What the task asks: Return every line of the data below, exactly.
=== Working data ===
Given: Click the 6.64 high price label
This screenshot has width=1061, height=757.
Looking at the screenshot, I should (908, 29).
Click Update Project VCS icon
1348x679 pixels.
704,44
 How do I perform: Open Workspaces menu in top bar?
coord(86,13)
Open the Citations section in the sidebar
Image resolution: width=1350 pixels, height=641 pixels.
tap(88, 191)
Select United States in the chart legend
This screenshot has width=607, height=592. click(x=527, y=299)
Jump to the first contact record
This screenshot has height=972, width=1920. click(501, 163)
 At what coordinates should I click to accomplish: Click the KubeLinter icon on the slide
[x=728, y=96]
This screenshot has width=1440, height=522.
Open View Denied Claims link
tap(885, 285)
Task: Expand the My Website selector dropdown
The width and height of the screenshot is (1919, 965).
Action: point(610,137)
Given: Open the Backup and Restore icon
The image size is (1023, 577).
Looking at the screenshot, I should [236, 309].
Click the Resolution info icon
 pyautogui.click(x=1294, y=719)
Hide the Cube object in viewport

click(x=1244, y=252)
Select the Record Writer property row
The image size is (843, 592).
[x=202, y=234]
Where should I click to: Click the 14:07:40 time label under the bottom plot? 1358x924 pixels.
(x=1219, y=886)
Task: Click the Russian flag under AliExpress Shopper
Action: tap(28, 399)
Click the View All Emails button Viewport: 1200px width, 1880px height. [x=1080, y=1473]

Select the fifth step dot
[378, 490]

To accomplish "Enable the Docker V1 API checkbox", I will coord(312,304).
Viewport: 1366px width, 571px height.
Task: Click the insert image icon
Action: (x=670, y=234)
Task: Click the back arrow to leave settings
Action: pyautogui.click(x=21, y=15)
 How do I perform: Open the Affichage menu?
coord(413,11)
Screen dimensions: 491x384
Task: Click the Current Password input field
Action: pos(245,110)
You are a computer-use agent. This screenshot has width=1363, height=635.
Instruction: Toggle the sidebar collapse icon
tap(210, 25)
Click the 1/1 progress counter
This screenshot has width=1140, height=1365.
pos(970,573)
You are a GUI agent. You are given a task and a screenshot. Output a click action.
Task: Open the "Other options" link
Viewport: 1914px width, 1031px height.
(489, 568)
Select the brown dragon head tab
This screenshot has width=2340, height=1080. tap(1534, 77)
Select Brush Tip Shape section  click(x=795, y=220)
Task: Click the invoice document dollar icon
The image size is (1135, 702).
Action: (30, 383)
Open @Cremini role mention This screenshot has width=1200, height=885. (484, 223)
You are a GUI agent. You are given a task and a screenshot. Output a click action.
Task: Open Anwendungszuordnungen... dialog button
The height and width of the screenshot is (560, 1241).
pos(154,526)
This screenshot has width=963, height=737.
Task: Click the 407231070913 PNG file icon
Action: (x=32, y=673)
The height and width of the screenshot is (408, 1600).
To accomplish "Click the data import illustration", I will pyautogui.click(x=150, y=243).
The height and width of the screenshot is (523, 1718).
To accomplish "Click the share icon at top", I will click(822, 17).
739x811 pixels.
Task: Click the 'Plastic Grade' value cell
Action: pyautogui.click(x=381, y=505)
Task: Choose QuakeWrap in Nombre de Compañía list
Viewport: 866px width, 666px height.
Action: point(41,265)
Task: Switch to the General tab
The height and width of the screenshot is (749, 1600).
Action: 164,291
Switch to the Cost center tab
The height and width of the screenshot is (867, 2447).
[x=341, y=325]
===
Final answer:
Given: Click the 6.64 high price label
This screenshot has width=1061, height=757.
Looking at the screenshot, I should (908, 29).
Click Update Project VCS icon
1348x679 pixels.
704,44
 How do I perform: Open Workspaces menu in top bar?
coord(86,13)
Open the Citations section in the sidebar
Image resolution: width=1350 pixels, height=641 pixels.
tap(88, 191)
Select United States in the chart legend
This screenshot has width=607, height=592. click(x=527, y=299)
Jump to the first contact record
This screenshot has height=972, width=1920. click(501, 163)
 At what coordinates should I click to accomplish: Click the KubeLinter icon on the slide
[x=728, y=96]
This screenshot has width=1440, height=522.
Open View Denied Claims link
tap(885, 285)
Task: Expand the My Website selector dropdown
The width and height of the screenshot is (1919, 965).
Action: point(610,137)
Given: Open the Backup and Restore icon
The image size is (1023, 577).
Looking at the screenshot, I should [236, 309].
Click the Resolution info icon
 pyautogui.click(x=1294, y=719)
Hide the Cube object in viewport

click(x=1244, y=252)
Select the Record Writer property row
The image size is (843, 592).
[x=202, y=234]
Where should I click to: Click the 14:07:40 time label under the bottom plot? 1358x924 pixels.
(x=1219, y=886)
Task: Click the Russian flag under AliExpress Shopper
Action: tap(28, 399)
Click the View All Emails button Viewport: 1200px width, 1880px height. [x=1080, y=1473]

Select the fifth step dot
[378, 490]

To accomplish "Enable the Docker V1 API checkbox", I will coord(312,304).
Viewport: 1366px width, 571px height.
Task: Click the insert image icon
Action: (x=670, y=234)
Task: Click the back arrow to leave settings
Action: pyautogui.click(x=21, y=15)
 How do I perform: Open the Affichage menu?
coord(413,11)
Screen dimensions: 491x384
Task: Click the Current Password input field
Action: pos(245,110)
You are a computer-use agent. This screenshot has width=1363, height=635.
Instruction: Toggle the sidebar collapse icon
tap(210, 25)
Click the 1/1 progress counter
This screenshot has width=1140, height=1365.
pos(970,573)
You are a GUI agent. You are given a task and a screenshot. Output a click action.
Task: Open the "Other options" link
Viewport: 1914px width, 1031px height.
(489, 568)
Select the brown dragon head tab
This screenshot has width=2340, height=1080. tap(1534, 77)
Select Brush Tip Shape section  click(x=795, y=220)
Task: Click the invoice document dollar icon
The image size is (1135, 702).
Action: (30, 383)
Open @Cremini role mention This screenshot has width=1200, height=885. (484, 223)
You are a GUI agent. You are given a task and a screenshot. Output a click action.
Task: Open Anwendungszuordnungen... dialog button
The height and width of the screenshot is (560, 1241).
pos(154,526)
This screenshot has width=963, height=737.
Task: Click the 407231070913 PNG file icon
Action: (x=32, y=673)
The height and width of the screenshot is (408, 1600).
To accomplish "Click the data import illustration", I will pyautogui.click(x=150, y=243).
The height and width of the screenshot is (523, 1718).
To accomplish "Click the share icon at top", I will click(822, 17).
739x811 pixels.
Task: Click the 'Plastic Grade' value cell
Action: pyautogui.click(x=381, y=505)
Task: Choose QuakeWrap in Nombre de Compañía list
Viewport: 866px width, 666px height.
Action: point(41,265)
Task: Switch to the General tab
The height and width of the screenshot is (749, 1600).
Action: 164,291
Switch to the Cost center tab
The height and width of the screenshot is (867, 2447).
[x=341, y=325]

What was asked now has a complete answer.